Elle rit, puis garda le silence. A l'époque, les ruines d'un temple de Shiva se trouvaient là, entourées de déchets, de briques, de pierres et d'une forêt clairsemée. C'était un endroit infesté de serpents. On en a vu de nombreux, et de taille, après la construction de l'âshram. A cette époque, Mâ offrait à certaines occasions du lait et des bananes dans ce temple de Shiva désaffecté.

Un certain lundi, on avait offert six ou sept bananes, ainsi que du lait cru dans un nouveau pot en terre. Au bout de sept jours, vers neuf ou dix heures du soir, Shrî Mâ se rendit là-bas et trouva le lait et les bananes intacts. Pas une seule fourmi n'avait touché le pot. Mâ dit qu'elle voulait boire une gorgée de lait. Beaucoup de gens essayèrent de l'en dissuader, pensant que le lait devait être infesté de microbes; mais Mâ doit faire ce qu'elle a décidé. Elle en but un petit peu et de nombreuses personnes prirent de ce qu'elle avait laissé (prasâd). Le reste demeura sur place. Le matin suivant, on découvrit que tout le contenu du pot avait été nettoyé et qu'il n'en restait pas une seule goutte.

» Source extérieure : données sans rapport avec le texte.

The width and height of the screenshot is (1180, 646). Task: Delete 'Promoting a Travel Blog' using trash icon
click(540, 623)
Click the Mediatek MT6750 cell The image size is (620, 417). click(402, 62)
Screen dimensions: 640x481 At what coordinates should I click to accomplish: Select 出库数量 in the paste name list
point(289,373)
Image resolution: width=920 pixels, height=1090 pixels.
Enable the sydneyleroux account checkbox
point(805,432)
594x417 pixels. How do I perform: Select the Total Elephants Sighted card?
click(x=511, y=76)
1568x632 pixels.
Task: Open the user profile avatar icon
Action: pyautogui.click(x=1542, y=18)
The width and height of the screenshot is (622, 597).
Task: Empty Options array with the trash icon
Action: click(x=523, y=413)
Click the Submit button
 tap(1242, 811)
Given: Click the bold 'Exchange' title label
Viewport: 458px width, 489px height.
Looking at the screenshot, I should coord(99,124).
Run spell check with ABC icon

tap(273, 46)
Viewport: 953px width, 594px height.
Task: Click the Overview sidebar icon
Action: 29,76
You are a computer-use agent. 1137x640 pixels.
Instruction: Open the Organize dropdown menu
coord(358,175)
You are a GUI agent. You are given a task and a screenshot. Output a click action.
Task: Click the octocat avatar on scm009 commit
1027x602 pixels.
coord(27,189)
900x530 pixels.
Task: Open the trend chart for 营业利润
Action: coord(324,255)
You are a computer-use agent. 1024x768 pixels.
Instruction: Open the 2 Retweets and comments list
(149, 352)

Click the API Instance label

Après nous être renseignés, nous avons appris que le temple de Shiva et le terrain adjacent appartenaient à la propriété de Ramna Kali. Quand on prit contact avec le prêtre, Shrî Nityânanda Giri, il dit qu'il ne céderait pas l'ensemble à moins de 6 000 roupies.

Quand Niranjan obtint son transfert à Dacca, quelques mois plus tard, nous essayâmes de réunir les fonds, mais sans succès. Vers le début de 1927, j'étais au lit, sérieusement malade. Un jour, Niranjan vint me voir et me dit qu'un grand propriétaire terrien de Gouripur, Brojendra Kishore Roy Chowdhury, avait envoyé mille roupies. Niranjan ajouta: " D'abord, essaie de guérir vite; ensuite, nous ferons un effort pour réunir des fonds plus importants. " Ce qu'il fit, petit à petit. Cependant Nityânanda Giri insistait pour vendre la propriété à 6 000 roupies, et pas moins. Après avoir été malade pendant plus d'un an et demi, je repris mes fonctions dans le département de l'Agriculture, à Dacca. Nous visitâmes de nombreux endroits pour y construire un âshram, mais aucun ne semblait mieux convenir que celui que Mâ avait suggéré.

Nous ne savions que faire. Vers le début de l'année 1929, Mâ était à Calcutta. Sriman Benoy Bhashan Banerji y alla et lui parla de la fondation de l'âshram de Dacca. Lorsqu'il me raconta sa conversation avec Mâtâjî à son retour, mes espérances furent ravivées. Je décidai un jour d'aller voir le prêtre de Ramna Kali et d'effectuer au moins l'achat du terrain. Juste au moment où je sortais de la maison, je vis l'image de Mâ flotter au-dessus de ma tête, ce qui me convainquit que notre projet allait aboutir. Le prêtre dit: " Comme vous ne pouvez payer la somme importante requise pour une vente directe, nous pouvons décider d'une vente à crédit, avec un premier paiement de 5 000 roupies et ensuite un loyer annuel de 3 000 roupies. Le temple de Kâlî sera aussi votre propriété. Nous pouvons prendre une décision permanente par la suite. " Après de nombreuses discussions, on décida finalement d'acheter le terrain à crédit.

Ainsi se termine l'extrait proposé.